– Przyjęty na posiedzeniu Rady Europejskiej plan gospodarczy to perspektywa dla demokratycznej Białorusi; warunkiem wstępnym jego realizacji jest rozpoczęcie procesu demokratyzacji w tym kraju - powiedział premier Mateusz Morawiecki.
W piątek po szczycie UE w Brukseli premier poinformował, że na posiedzeniu Rady Europejskiej jednogłośnie przyjęty został zaproponowany przez niego w imieniu Grupy Wyszehradzkiej (V4) plan gospodarczy dla demokratycznej Białorusi, obejmujący m.in. długoterminowe inwestycje oraz rozmowy o wprowadzeniu ruchu bezwizowego.

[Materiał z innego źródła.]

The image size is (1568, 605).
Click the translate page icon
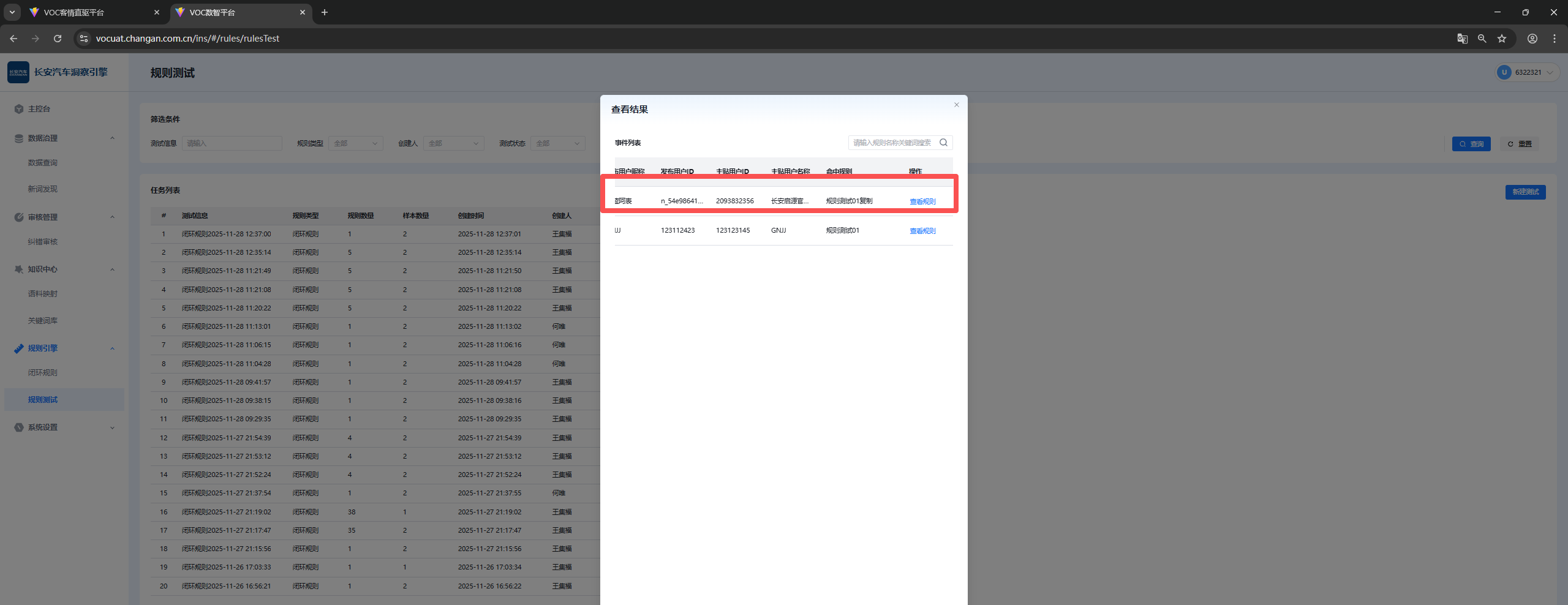pos(1462,39)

"Plan ekonomiczny dla Białorusi"
Wśród elementów "Planu ekonomicznego dla Białorusi" szef polskiego rządu wymienił: partnerstwo w długoterminowych inwestycjach infrastrukturalnych na Białorusi, rozmowy o wprowadzeniu ruchu bezwizowego, pakiet stabilizacji białoruskiej gospodarki, wzmocnienie bezpieczeństwa energetycznego, poprawę sytuacji małych i średnich przedsiębiorstw.
W opublikowanej w niedzielę w programie Studio Zachód TVP Info rozmowie szef rządu wskazywał, że jest to plan gospodarczy dla demokratycznej Białorusi.

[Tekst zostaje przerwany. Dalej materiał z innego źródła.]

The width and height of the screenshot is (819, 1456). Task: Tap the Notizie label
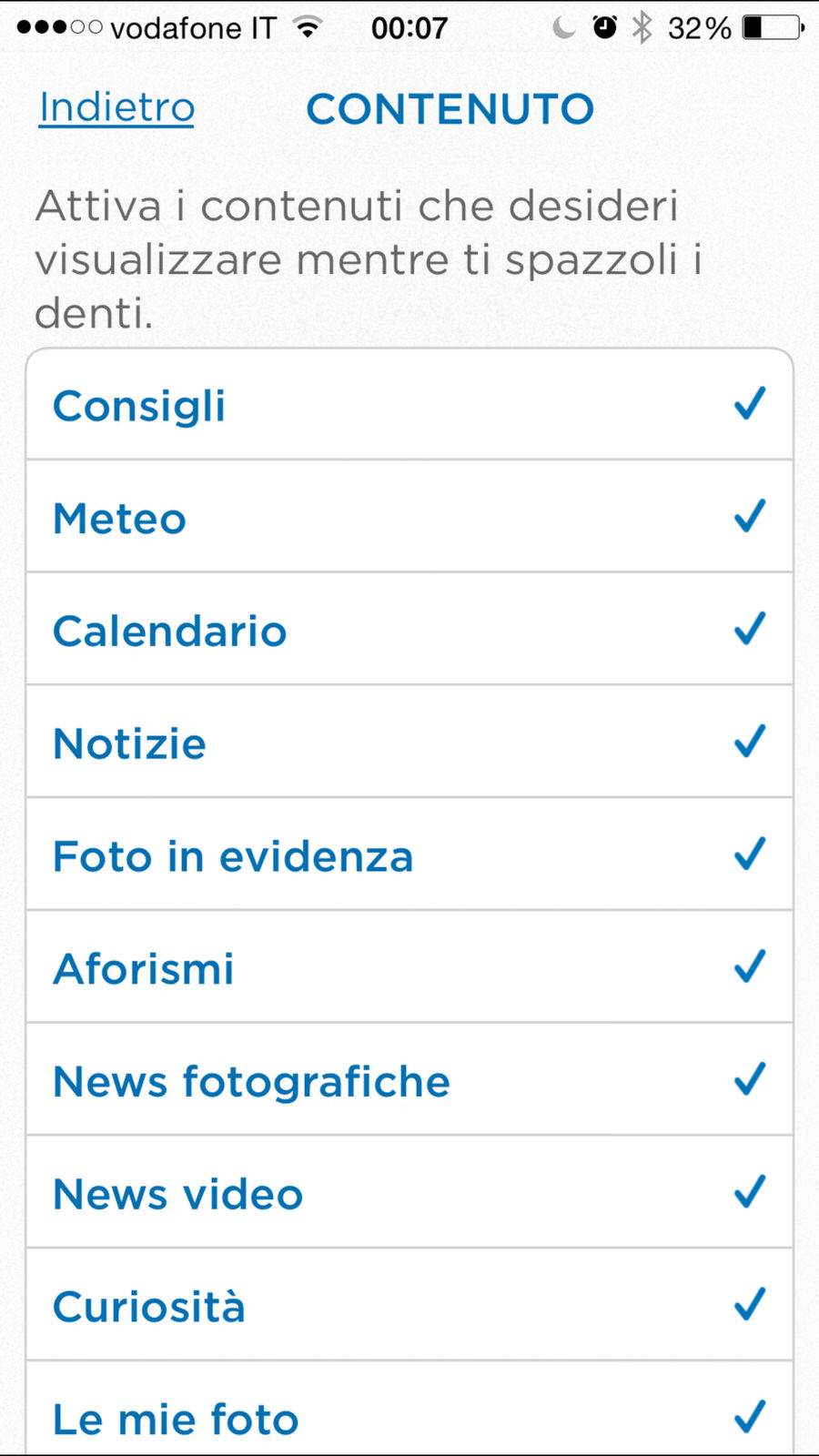tap(129, 744)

– Chcemy przedstawić perspektywę rozwoju gospodarczego, transformacji gospodarczej pozytywnej, takiej, która by z jednej strony utrzymywała wszystko to, co najlepsze dla Białorusi z punktu widzenia połączenia z Rosją, a jednocześnie włączała Białoruś w krwioobieg gospodarczy UE - powiedział Morawiecki. Zaznaczył jednocześnie, że to musi być uzależnione od pozytywnej ewolucji sytuacji społecznej i politycznej na Białorusi.
Kiedy plan wejdzie w życie?
Pytany, czy to oznacza, że plan wejdzie w życie dopiero wtedy, gdy UE uzna, iż Białoruś weszła na ścieżkę demokracji i czy konieczne będą nowe wybory prezydenckie w tym kraju, odparł:
– Odpowiem na to pytanie na przykładzie Polski. Czy 4 czerwca w 1989 roku demokracja zawitała do Polski? Odpowiedź jest jasna dla wszystkich - częściowo zawitała, troszeczkę zawitała, ale jeszcze potrzebowaliśmy potem 2-2,5 roku do pierwszych prawdziwie wolnych wyborów parlamentarnych, a do wyborów prezydenckich półtora roku". "A więc to pewien proces i my akurat jesteśmy ekspertami w tym procesie - dodał.
– To jest plan dla demokratycznej Białorusi, czyli podkreślamy to, że warunkiem wstępnym musi być rozpoczęcie procesu demokratyzacji - powiedział szef rządu.
Pytany o finansowanie planu, odparł, że z punktu widzenia budżetu Unii Europejskiej oraz w ogóle budżetów wszystkich krajów członkowskich "nie mówimy tu o bardzo dużych pieniądzach, ale też nie o takich nieznaczących".
– To kwestia miliardów w perspektywie kilku lat, które mogą dopomóc i w rozwoju infrastruktury, i także w utrzymaniu stabilności na przykład systemu energetycznego, bo dziś wiadomo, że jest on bardzo zależny od Rosji. Żeby ta suwerenność energetyczna mogła być realizowana, potrzebne są nowe inwestycje - mówił szef rządu.
57. dzień protestów na Białorusi
Na Białorusi od wyborów prezydenckich 9 sierpnia trwają protesty. Według oficjalnych wyników w wyborach zwyciężył urzędujący prezydent Alaksandr Łukaszenka, wyniki te są jednak powszechnie uważane za sfałszowane.